Slate reports on problems for academic bloggers; the article links to an old Chronicle of Higher Education article, whose author, an employer at a small US university, is unhappy with job applicants who are also bloggers:

The pertinent question for bloggers is simply, Why? What is the purpose of broadcasting one's unfiltered thoughts to the whole wired world? It's not hard to imagine legitimate, constructive applications for such a forum....Worst of all, for professional academics, it's a publishing medium with no vetting process, no review board, and no editor.....

But the site quickly revealed that the true passion of said blogger's life was not academe at all, but the minutiae of software systems, server hardware, and other tech exotica. It's one thing to be proficient in Microsoft Office applications or HTML, but we can't afford to have our new hire ditching us to hang out in computer science after a few weeks on the job...
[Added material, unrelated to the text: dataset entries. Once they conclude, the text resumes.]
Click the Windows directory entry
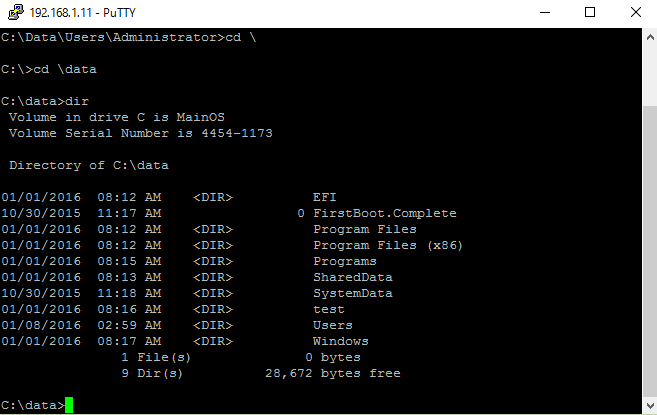This screenshot has height=415, width=657. coord(341,341)
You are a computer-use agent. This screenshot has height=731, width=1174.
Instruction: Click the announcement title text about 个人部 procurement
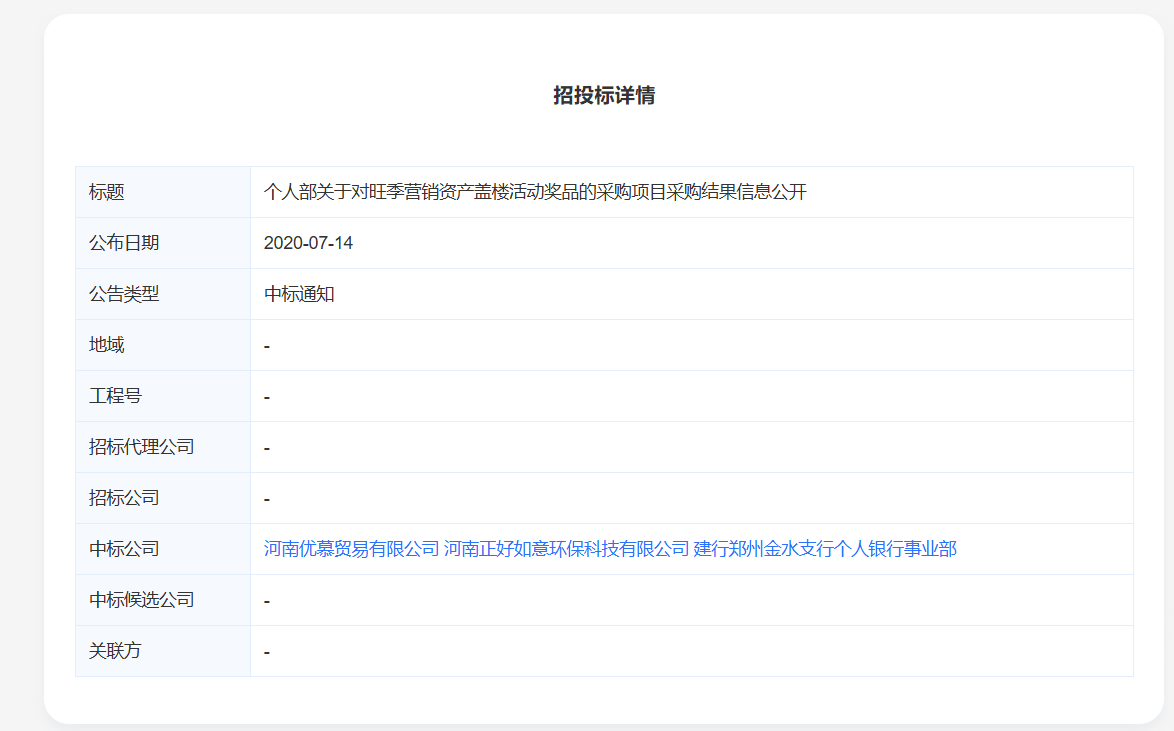[535, 192]
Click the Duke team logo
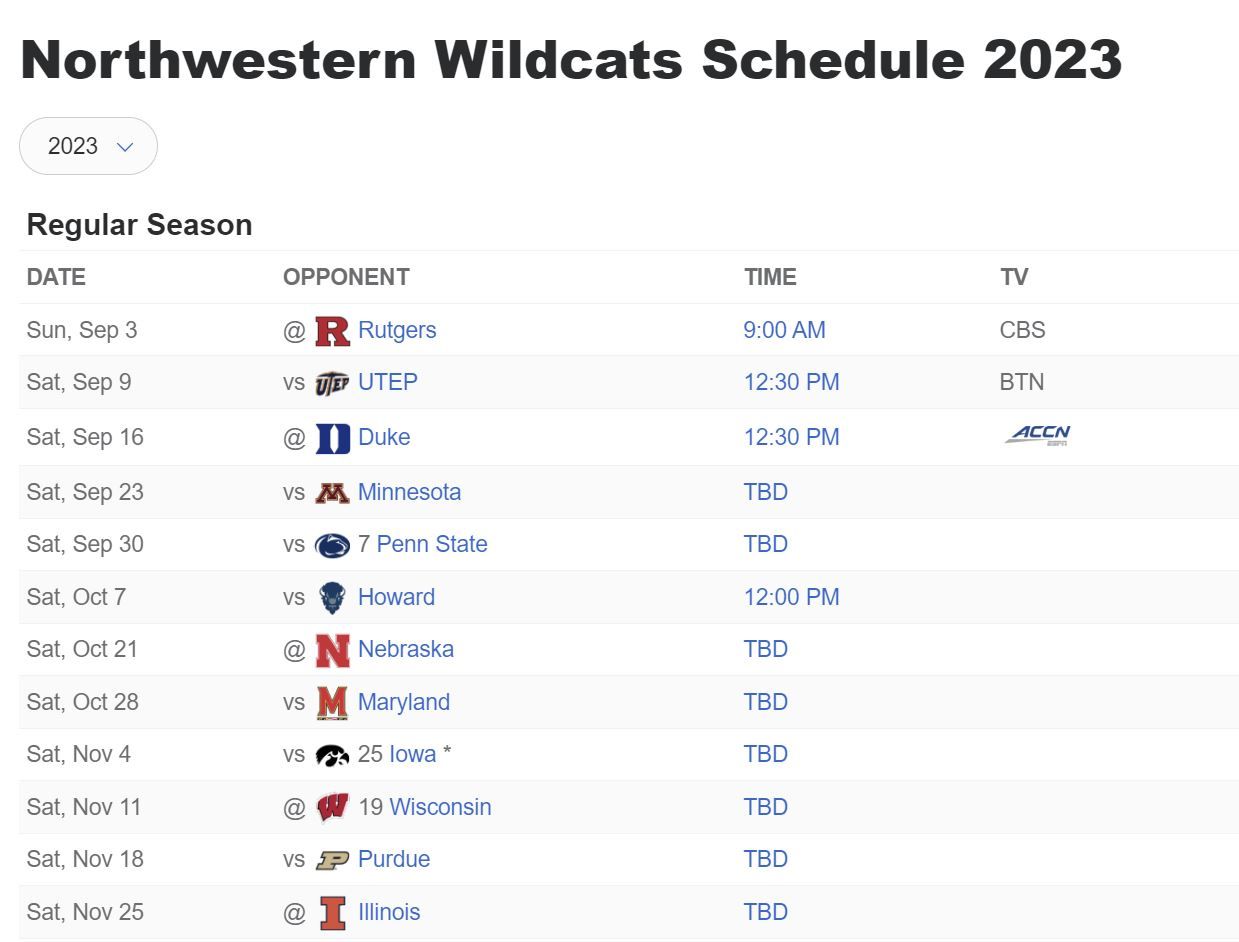The height and width of the screenshot is (942, 1239). (332, 438)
Professor Shrill ran a strictly personal blog, which, to the author's credit, scrupulously avoided comment about the writer's current job, coworkers, or place of employment. But it's best for job seekers to leave their personal lives mostly out of the interview process....we agreed a little therapy (of the offline variety) might be in order....

The content of the blog may be less worrisome than the fact of the blog itself. Several committee members expressed concern that a blogger who joined our staff might air departmental dirty laundry (real or imagined) on the cyber clothesline for the world to see. Past good behavior is no guarantee against future lapses of professional decorum.
Depressing stuff, and a sobering reminder that some people still have strong anti-blog feelings.

On a similar theme, Forbes published a virulantly anti-blogger article, Kurt Opsahl posted a hilarious reply on EFF (via Boing Boing).

Wellington blogger Che Tibby has an account of how he negotiated with his public sector employer about what would be acceptable and unacceptable in terms of his blogging. This seems like a sensible approach. Says Che:

Pretty much the first thing I did when I got the full-time job was to make an appointment with my manager and let him know exactly what it was I had been writing. As it was I had it confirmed that I had been turned down for one job specifically because of Club Politique, so I wasn't prepared to have it become an issue at my new place of work.

Also, if you have a blog of any profile at all, make sure you put a big mention of it in your CV if you intend to continue writing to it. It would be a foolish workplace indeed that tried to reprimand you retrospectively for something they must surely have taken into consideration when hiring you.